Chicago, Alton and St. Louis Railroad, connecting Chicago with Alton and St. Louis, a total of 284 miles, one of the city’s most important railroad lines.  Strictly a freight line, the railroad earned $867,238.53 for freight and mail in 1858.
Illinois Central Railway, extending from Chicago to Cairo, Illinois and from Centralia, 112 miles north of Cairo to Dunleith on the Upper Mississippi, a total of 704 miles.  Carried 468,679 passengers with receipts of $1,976,576.52 for freight, mail and passengers in 1858.
Pittsburgh, Fort Wayne and Chicago Railroad, completed to Chicago on December 25, 1858 and connecting at Pittsburgh with the Pennsylvania Central and other roads on the Atlantic seaboard, a total of 467 miles.
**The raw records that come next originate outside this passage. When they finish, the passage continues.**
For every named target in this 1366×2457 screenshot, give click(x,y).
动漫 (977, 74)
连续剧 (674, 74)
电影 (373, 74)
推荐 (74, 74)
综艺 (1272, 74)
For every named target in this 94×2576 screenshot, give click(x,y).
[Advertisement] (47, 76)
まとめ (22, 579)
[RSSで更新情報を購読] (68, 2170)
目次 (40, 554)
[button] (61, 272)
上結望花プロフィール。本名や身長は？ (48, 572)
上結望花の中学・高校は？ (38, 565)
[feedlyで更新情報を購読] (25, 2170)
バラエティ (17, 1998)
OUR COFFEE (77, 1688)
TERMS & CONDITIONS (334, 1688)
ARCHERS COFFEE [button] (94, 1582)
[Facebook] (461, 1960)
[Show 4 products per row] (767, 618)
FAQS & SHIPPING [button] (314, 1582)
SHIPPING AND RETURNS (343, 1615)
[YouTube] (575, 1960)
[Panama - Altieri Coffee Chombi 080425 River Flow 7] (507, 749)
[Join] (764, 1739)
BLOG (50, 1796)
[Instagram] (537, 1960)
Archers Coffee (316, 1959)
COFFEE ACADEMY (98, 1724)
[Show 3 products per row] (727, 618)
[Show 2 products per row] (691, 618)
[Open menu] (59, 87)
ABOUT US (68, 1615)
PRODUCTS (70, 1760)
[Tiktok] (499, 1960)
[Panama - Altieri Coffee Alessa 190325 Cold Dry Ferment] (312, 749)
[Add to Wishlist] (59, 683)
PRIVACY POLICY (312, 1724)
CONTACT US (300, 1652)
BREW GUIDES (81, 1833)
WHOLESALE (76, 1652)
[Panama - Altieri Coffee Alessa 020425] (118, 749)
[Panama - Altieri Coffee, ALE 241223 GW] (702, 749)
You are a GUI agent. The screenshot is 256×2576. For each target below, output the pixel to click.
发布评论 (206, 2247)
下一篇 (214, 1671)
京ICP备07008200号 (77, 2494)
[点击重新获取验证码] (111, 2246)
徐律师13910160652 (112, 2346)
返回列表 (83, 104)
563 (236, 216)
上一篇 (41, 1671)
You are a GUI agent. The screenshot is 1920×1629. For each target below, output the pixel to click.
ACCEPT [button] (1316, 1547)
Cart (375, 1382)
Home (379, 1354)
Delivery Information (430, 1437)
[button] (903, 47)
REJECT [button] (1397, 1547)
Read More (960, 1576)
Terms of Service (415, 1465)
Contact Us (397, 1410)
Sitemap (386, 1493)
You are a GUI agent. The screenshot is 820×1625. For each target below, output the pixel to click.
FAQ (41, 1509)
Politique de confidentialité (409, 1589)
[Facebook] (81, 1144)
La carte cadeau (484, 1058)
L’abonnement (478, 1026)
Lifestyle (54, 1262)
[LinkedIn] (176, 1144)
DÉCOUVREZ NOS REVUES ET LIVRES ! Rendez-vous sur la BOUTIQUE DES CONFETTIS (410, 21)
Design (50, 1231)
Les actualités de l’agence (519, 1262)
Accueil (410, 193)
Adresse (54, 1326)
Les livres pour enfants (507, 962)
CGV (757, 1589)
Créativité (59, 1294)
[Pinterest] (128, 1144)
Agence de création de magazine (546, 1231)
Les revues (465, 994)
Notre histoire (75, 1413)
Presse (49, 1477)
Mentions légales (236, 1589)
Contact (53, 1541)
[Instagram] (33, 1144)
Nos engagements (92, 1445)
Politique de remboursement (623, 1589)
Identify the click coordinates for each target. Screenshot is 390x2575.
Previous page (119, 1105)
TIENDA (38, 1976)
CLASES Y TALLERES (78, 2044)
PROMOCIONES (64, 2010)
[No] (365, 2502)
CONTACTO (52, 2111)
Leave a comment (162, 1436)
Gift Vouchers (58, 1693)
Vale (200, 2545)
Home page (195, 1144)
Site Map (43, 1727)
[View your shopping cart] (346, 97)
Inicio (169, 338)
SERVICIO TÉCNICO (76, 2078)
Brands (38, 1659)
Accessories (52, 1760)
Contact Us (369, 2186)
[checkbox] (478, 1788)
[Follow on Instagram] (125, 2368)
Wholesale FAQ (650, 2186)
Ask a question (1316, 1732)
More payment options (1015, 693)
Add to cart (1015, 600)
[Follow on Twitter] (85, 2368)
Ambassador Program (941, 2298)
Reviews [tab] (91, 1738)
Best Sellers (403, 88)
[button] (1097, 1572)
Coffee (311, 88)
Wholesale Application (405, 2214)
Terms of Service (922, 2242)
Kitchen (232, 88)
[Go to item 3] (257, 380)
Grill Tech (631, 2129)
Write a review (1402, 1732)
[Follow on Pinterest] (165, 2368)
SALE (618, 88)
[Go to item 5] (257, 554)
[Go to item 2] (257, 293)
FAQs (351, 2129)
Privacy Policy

Carried 435,946 passengers, east and west with receipts of $1,567,780.18 for freight, passengers and mail in 1858.
Michigan Southern and Northern Indiana Railroad, connecting Chicago by way of Cleveland, Toledo and other eastern roads, with all eastern seaboard cities, a total of 242 miles.  Carried 511,928 passengers with receipts of $3,089,345.97 in 1858.
Michigan Central Railway, connecting Chicago with Detroit, a total of 282 miles, connecting from Detroit by way of the Canada Great Western, the Grand Trunk, the New York Central and a number of other roads with all the Atlantic coast cities.  Carried 367,919 passengers with $2,016,155.83 in revenue from passengers, freight and mail in 1858.

These lines constitute the major railroads, using Chicago as their base of operations.  There were somewhere around 105 trains leaving the city every day of the week in 1858.  There are a dozen or more other railroads that connect with these lines at various points in the Midwest.  The previous year saw a severe downturn in the national economy, but there were still 516 miles of new railroad track added to the roads serving Chicago.  It is estimated that 2,775 miles of railroad track now exist in Illinois.  Eight years earlier there were 95 miles in the entire state.  The estimated revenue for all railroads calling Chicago their home during 1858 was $16,197,153.95.  (That's the equivalent of over a half-billion dollars of revenue in today's dollars.)